9. If wearing slacks, do not wear anything with an elastic waist.
It must have a plain waistband that is actually too loose in order to be able to sit in them comfortably.
10. When my skins hurts or feels strange, I should wear clothes that barely touch anywhere on my body…
Probably a loose-fitting dress. Avoid any “extras” like jewelry, scarves, etc.
11. No jewelry around my neck or wrists.
Light-weight earrings for pierced ears only. Nothing heavy or too dangly.
12. Wear sunglasses.
Light of any kind is very painful… especially if on the verge of or in the middle of a flare-up.
13. Have dimmer switches in every room of the house. See #12.
14. Avoid clothes that are uncomfortable.
Bras, tags on the inside that irritate, etc. These little things add unnecessary stress to daily living. Can be the “final straw” that pushes me across the line to a flare up.
15. Learn and respect the early signals of an impending flare-up.
When you recognize what is happening, take life very easy until the symptoms let up again. Plus at least one or two days.
16. Find what works and stick with it.
My chiropractors and I are like family after all these years. They know that when I call and say I need to be seen, that tomorrow is not what I mean. They have helped me through so many situations and kept me able to function at work for all these years with minimal loss of work time. I cannot say enough good things about my chiropractic care.
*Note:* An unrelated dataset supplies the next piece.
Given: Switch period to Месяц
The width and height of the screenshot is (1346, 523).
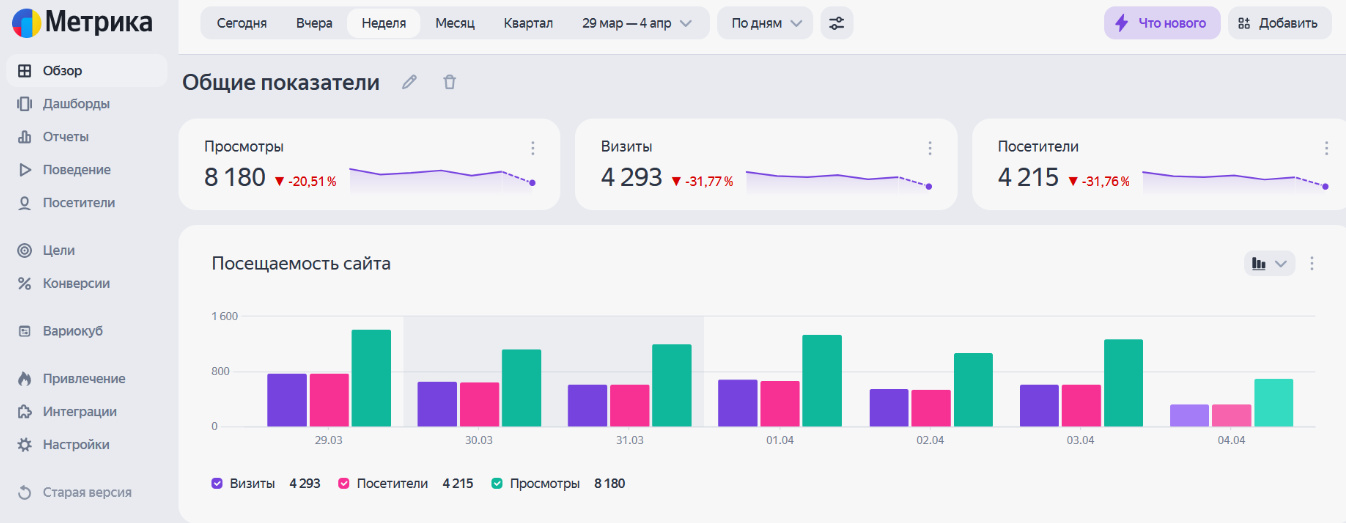Looking at the screenshot, I should (455, 23).
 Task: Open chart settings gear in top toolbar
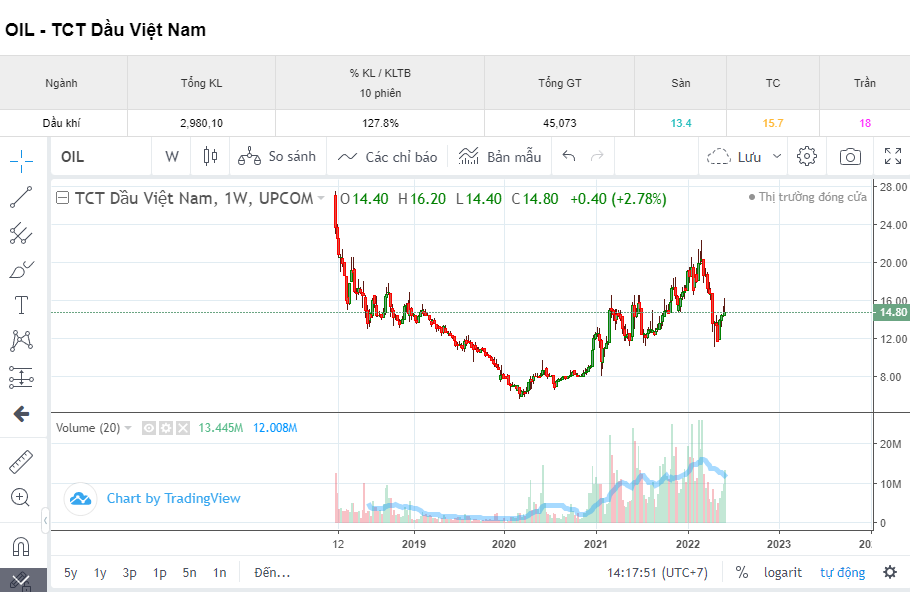[x=807, y=156]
At one point, I had an awesome massage therapist who was helping me immensely. Unfortunately, he and his family moved across the country, far, far away. I have not been able to find another massage therapist who is able to achieve the same results. I so wish he and his family would move back here!
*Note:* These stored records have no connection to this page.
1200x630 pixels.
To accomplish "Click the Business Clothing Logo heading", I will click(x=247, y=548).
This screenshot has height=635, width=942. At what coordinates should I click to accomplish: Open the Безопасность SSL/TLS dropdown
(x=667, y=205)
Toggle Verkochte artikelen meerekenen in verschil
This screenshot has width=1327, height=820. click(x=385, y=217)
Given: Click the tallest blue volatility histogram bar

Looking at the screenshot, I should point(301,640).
17. Reduce stress in your life.
There is good stress and there is bad stress. Either kind requires my body to respond.
Some stressors are out of my control, e.g., weather changes, dramatic temperature changes, pollen count, changes in the workplace environment, my kids getting married three weeks apart, the birth of grandbabies, my children’s growing pains and crises, etc.
Other stressors are completely in my control, e.g., sending Christmas cards, throwing parties, attending parties, shopping, going to bed late, traveling long distances by car, etc.
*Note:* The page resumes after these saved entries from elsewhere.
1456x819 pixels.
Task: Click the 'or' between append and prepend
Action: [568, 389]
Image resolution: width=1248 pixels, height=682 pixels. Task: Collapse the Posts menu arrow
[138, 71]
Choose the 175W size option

Find what can be eliminated (sending Christmas cards) and eliminate those things. Avoid or reduce exposure to as many of the remaining ones as possible.
18. Find something that you can do that you truly enjoy.
I love watching movies and certain television shows. I can watch old movies and reruns of “NCIS” and “Charmed” for hours… and sometimes I do. I love to read, but can no longer hold a book for long periods. Thus, I have discovered audiobooks.
19. Not every symptom is always fibromyalgia.
It is important to make sure that any new ache or pain is not something else before I just chalk it up to a new fibromyalgia symptom.
Fractures in the small bones of the foot may or may not cause severe enough localized pain for me to think it is truly broken. However, three times in my life that was what it was.
Abdominal pain is not always fibromyalgia either. Once it was thought to be my gall bladder. After that was removed and the pain stayed, they did a cardiac workup and then a full GI work up. It is now a year later, and the pain still comes and goes. My doctors do not think it is “typical fibromyalgia” pain. They want it to go away or they want to know why it is there.
Most of my headaches originate in my neck and back, or from eye strain, not fibromyalgia.
It is important to know one from the other. If it can be “fixed”, fix it. Do not suffer needlessly.
20. Stay well hydrated.
I have noticed that if I “am a quart low” on water, my joints hurt more, I have more stiffness and achiness. When I drink lots of pure water (not tea, coffee, or soft drinks), I sleep better, I rest better, I am not as stiff and sore upon awakening, and I function better throughout the day.